Mar. 22nd, 2014

monk111: (Effulgent Days)
"Fucking shit, it did rain!" At least the cats were ready to come inside immediately, and it was only another very light rain. And I didn't really want to go out for a walk anyway.

Hannibal

Mar. 22nd, 2014 08:42 am
monk111: (Bonobo Thinking)
Shit, I forgot that "Hannibal" was on last night. In truth, I have been feeling myself go cold on the show. This morning's post on the episode, though, is making me regretful. I'm going to see if there is an encore presentation, even though I am not sure if I really do want to keep watching.
monk111: (Mori: by tiger_ace)
"We've been warned against offering the people of this nation false hope. But in the unlikely story that is America, there has never been anything false about hope."

-- Barack Obama

A discussion at PolitiCartoons got me thinking about Obama's famous "Yes, we can" speech, when he was first running for president. I don't think I ever bothered to get the text of that speech, and I will mend that oversight now. It can serve as a poignant counterpoint to the events and problems of today, now that Obama is nearing the end of his presidency.

It also occurs to me that we have not heard a really big speech from Obama since that time. I don't think even his second inaugural speech was as strong as the "Yes, we can" speech. Maybe he should take a few days and write a grand speech about Russia and the Ukraine conflict. Although it presumably would not turn Putin around, it would be good to have a definitive statement on the books laying out the importance of these revived tensions with Russia. Obama has a talent for speech-making, and one cannot do very much in this kind of nuclear-armed laden conflict; so, maybe he should give us another grand speech and define the moment for history.

Read more... )
monk111: (Flight)
“In Afghan culture, poetry is revered…. A folk couplet—a landay—[is] an oral and often anonymous scrap of song created by and for mostly illiterate people: the more than twenty million Pashtun women who span the border between Afghanistan and Pakistan. . . . Sometimes landays rhyme, but more often not.”

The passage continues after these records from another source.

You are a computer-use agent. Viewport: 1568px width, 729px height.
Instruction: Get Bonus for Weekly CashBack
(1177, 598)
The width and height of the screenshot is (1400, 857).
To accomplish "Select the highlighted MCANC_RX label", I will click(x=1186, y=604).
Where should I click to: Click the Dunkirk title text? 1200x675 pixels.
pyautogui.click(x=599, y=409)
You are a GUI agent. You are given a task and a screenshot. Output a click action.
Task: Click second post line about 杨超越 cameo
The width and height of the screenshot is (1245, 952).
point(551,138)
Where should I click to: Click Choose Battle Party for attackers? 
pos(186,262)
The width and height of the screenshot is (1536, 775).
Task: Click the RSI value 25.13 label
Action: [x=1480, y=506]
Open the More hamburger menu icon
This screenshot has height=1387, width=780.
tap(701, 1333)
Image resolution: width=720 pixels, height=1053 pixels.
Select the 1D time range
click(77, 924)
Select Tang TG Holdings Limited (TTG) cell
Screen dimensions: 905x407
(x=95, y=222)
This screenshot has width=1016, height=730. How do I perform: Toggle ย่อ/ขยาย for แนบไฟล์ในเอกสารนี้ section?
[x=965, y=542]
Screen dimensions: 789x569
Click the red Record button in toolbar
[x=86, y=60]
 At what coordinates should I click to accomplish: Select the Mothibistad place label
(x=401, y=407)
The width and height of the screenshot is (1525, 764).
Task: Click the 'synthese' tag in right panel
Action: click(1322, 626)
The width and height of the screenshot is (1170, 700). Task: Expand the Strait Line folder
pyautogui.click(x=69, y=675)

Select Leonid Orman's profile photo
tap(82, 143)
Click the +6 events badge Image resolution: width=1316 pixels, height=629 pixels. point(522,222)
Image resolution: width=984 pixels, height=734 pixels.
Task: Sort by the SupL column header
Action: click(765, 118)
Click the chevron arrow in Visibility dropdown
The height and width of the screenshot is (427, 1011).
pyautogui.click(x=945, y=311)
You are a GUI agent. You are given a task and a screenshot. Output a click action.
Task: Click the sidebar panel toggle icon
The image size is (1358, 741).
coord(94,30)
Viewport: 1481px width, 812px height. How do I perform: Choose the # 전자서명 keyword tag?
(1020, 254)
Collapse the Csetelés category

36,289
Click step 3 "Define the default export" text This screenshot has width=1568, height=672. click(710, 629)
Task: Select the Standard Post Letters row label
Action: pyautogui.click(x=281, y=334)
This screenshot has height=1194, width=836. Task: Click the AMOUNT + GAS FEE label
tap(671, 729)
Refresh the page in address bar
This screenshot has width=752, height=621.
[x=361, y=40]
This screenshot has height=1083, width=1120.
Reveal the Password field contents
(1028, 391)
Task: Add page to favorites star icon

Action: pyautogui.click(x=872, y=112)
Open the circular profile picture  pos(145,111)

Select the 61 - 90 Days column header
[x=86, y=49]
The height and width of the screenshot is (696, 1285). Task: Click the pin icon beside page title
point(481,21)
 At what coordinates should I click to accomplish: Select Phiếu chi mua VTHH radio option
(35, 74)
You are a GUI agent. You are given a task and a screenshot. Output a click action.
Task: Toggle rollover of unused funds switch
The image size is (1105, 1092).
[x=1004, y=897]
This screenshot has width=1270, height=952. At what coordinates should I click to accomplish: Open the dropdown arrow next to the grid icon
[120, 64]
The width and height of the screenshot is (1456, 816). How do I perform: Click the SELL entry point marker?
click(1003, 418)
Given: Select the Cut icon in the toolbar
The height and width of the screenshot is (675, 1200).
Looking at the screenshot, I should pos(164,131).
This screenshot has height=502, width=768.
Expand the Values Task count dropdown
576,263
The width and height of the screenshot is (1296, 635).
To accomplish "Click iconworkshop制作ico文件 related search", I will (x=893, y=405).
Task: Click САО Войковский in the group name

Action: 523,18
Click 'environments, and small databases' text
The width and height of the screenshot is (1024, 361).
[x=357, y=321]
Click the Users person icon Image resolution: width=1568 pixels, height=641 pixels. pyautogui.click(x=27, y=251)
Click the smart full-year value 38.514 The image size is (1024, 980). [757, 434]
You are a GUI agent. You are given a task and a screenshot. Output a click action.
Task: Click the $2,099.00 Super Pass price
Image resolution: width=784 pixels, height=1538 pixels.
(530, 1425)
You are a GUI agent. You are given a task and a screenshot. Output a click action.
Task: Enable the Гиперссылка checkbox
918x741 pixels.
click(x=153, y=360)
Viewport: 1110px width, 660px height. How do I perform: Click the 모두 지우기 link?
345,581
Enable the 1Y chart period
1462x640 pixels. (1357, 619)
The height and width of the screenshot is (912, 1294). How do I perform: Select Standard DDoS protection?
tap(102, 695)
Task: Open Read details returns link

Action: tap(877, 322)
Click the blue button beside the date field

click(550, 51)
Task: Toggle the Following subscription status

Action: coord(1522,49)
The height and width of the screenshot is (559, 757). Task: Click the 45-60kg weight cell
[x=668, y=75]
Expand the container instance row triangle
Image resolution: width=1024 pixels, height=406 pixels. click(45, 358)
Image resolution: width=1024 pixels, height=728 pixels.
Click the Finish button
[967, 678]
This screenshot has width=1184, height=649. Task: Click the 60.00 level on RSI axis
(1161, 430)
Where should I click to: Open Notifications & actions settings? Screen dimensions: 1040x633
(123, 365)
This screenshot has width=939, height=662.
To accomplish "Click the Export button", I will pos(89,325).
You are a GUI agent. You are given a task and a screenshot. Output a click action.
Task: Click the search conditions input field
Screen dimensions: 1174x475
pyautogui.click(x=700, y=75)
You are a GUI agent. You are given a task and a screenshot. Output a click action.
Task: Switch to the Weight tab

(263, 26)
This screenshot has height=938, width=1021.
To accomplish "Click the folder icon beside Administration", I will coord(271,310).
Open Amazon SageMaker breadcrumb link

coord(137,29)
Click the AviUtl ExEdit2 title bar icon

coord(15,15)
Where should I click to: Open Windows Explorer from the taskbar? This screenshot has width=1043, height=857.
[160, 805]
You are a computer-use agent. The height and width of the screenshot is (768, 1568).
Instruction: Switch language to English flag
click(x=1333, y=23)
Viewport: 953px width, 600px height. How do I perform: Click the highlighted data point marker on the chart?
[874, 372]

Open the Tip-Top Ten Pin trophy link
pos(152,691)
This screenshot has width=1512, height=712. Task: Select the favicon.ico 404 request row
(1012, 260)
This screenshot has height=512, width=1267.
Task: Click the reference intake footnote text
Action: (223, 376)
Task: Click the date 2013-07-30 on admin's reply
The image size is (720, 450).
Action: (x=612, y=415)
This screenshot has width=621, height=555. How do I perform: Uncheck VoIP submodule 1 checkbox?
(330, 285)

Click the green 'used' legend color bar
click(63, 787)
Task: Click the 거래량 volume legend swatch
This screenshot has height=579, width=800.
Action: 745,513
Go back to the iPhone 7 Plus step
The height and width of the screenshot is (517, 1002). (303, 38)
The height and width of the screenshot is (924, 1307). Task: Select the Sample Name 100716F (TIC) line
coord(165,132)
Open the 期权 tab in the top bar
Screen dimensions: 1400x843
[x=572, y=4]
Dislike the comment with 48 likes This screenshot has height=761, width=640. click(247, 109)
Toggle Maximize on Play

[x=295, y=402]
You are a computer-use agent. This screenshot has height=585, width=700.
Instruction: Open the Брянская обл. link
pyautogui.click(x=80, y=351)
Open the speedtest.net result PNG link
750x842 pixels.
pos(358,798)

-- Eliza Griswold, editor and translator of the forthcoming volume "I Am the Beggar of the World: Landays from Contemporary Afghanistan"

It looks like the Twitter form of poetry. Maybe it is a style of poetry I can get into. I have tended to think that you need at least four lines for a poem, for at least a good heroic quatrain, but maybe I was shooting too high.

<<<<<<<<<<<<<<

When sisters sit together, they always praise their
brothers.

When brothers sit together, they sell their sisters to
others.

~ ~ ~

My body belongs to me;
to others its mastery.

-- Landays from contemporary Afghanistan

>>>>>>>>>>>>>>>

[Source: Sully's Dish]

Pop

Mar. 22nd, 2014 04:09 pm
monk111: (Default)
Pop does some heavy-duty cleaning in the kitchen this afternoon. He is cleaning the deep-fat fryer. It is quite a job, and I think it is one of those things that a person just really doesn’t need to do. You use the fryer for a year or two and then get a new one. But although Pop will drop bundles of cash on cowboy hats and jewelry, he gets all thrifty when it comes to something like this. There’s no talking him out of it. It really means something to him; at his age, this is like climbing a mountain. He has his own notions, though.
monk111: (Default)
She is the kind of person who after she cleans out the litter box, she carves a smiley face on it.

Pop's Book

Mar. 22nd, 2014 06:31 pm
monk111: (Default)
After a good day’s work in the kitchen, Pop sits out on the patio and reads his Grisham book, “Sycamore Row”. I think Lorie got him to read it. That was a little over two months ago, but he seems to be making headway. I kind of wonder if he is really getting anything out of it. Does he enjoy some of the dialogue?

It is an interesting sight nonetheless. I can wish that it was part of family life throughout, to have seen my parents reading books in my childhood, as though it were as much a way of life as watching television. But it really isn’t us.

As for what I am doing with my books, I cannot really say. I don’t know. I consume them more like drugs. It is not a matter of middle-class leisure. It is more of a way to avoid class realities.